Education and religion are inextricably intertwined. There is no such thing as religious neutrality in education. All education is based on some conception of “the good”. This is a religious function.

As long as schools are being run by government entities, Government will be involved in religious indoctrination. The only question is “whose religion”.

Get the children out now. Demand that funding follow students rather than institutions. Keep government out of curriculum decisions.

Follow @DeAngelisCorey on twitter.

    henrybowman in reply to gibbie. | September 25, 2021 at 10:27 pm

    “All education is based on some conception of “the good”. This is a religious function.”

    I disagree. The concept of “the good” as taught in a government school is based on government policy and law.
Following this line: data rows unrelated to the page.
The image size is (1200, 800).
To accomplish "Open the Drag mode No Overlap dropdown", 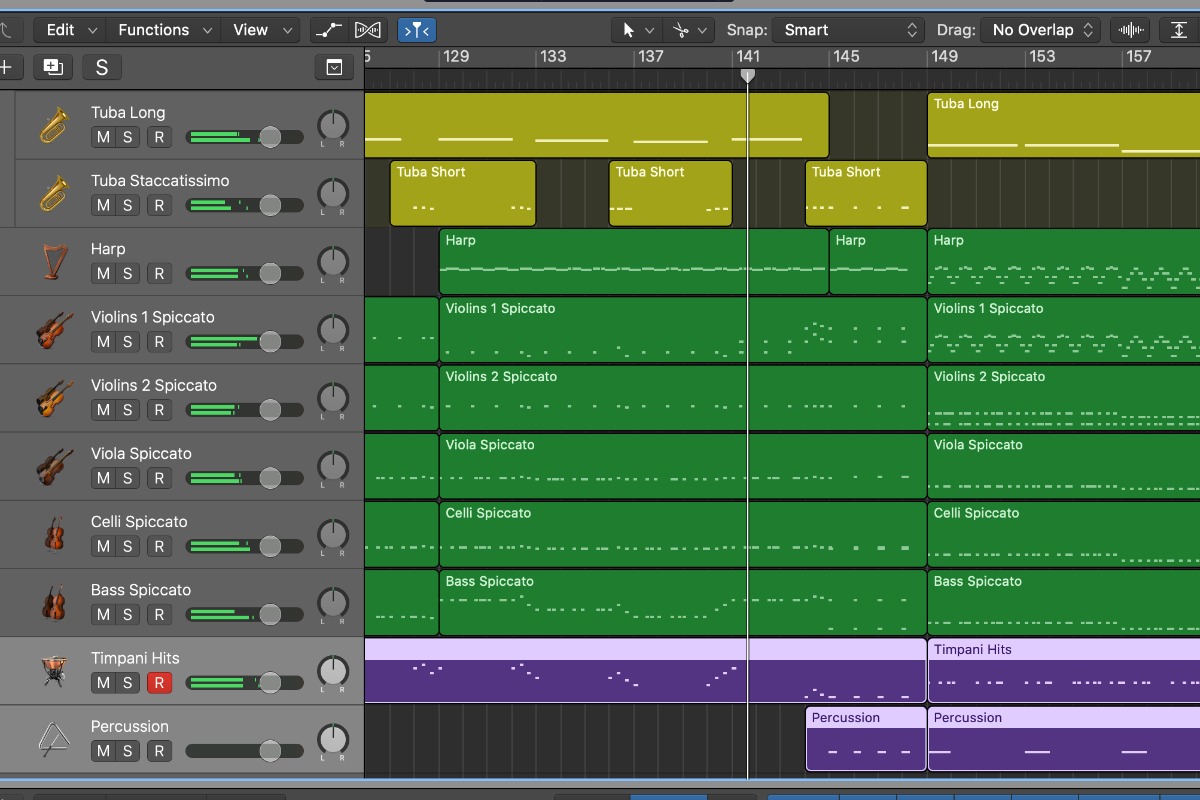I will 1040,30.
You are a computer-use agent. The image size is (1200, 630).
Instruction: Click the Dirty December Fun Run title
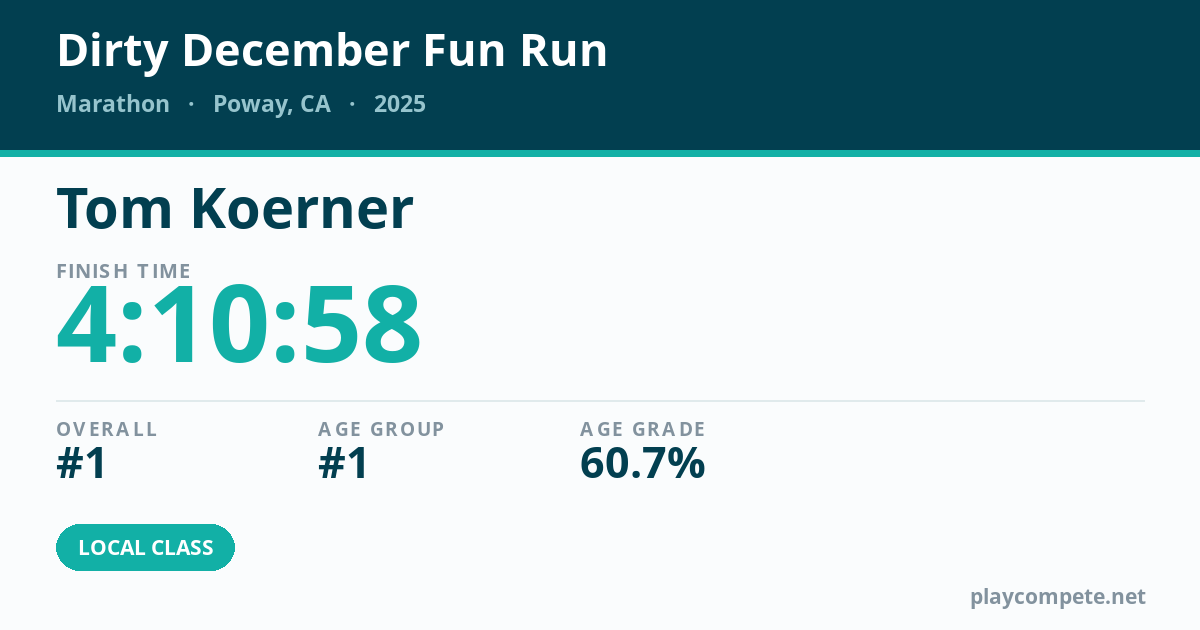pos(332,51)
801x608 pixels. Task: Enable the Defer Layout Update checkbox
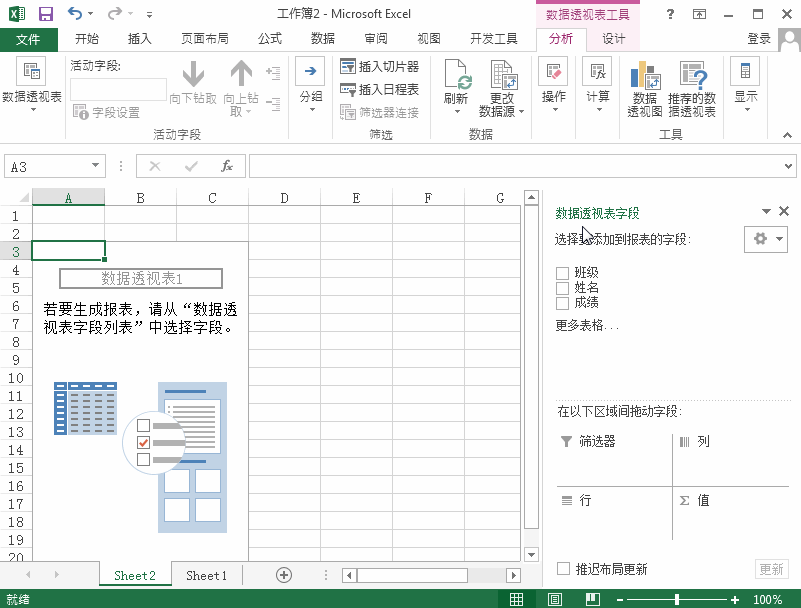pyautogui.click(x=564, y=567)
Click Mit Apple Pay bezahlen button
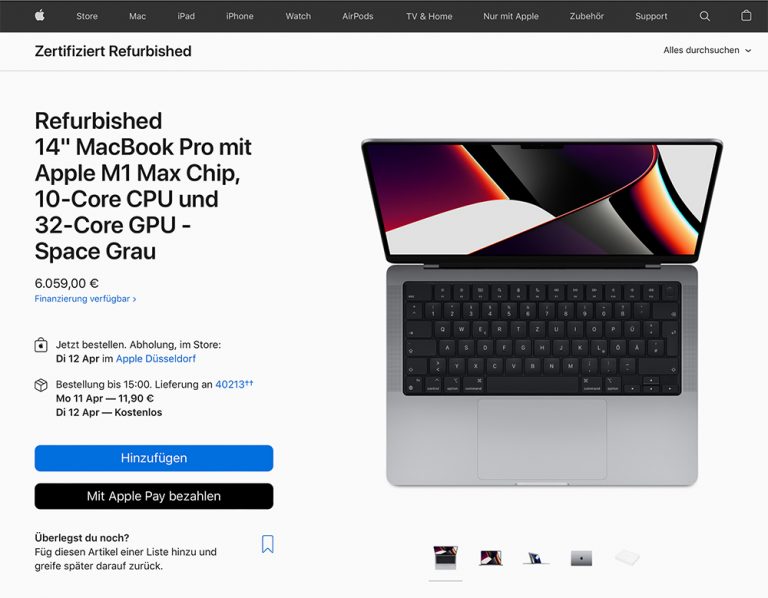768x598 pixels. 154,496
What that law is based on is a subject of dispute, but at least it’s not based on anything teachers make up.

    Atheist George Smith makes a very good case that the “classical liberal” concept of freedom/liberty descends directly from the historical “accident” that Europe after the Roman Empire developed a tradition of the State and the Church being distinct entities (two masters), with the inevitable tensions that entails; as opposed to the monolithic far eastern tradition of the church being defined by the state, or the Muslim tradition of the state being defined by the church. Europeans encountering issues where neither side cared, or both sides disagreed, had to make personal choices, and this was where the seeds of personal liberty took root.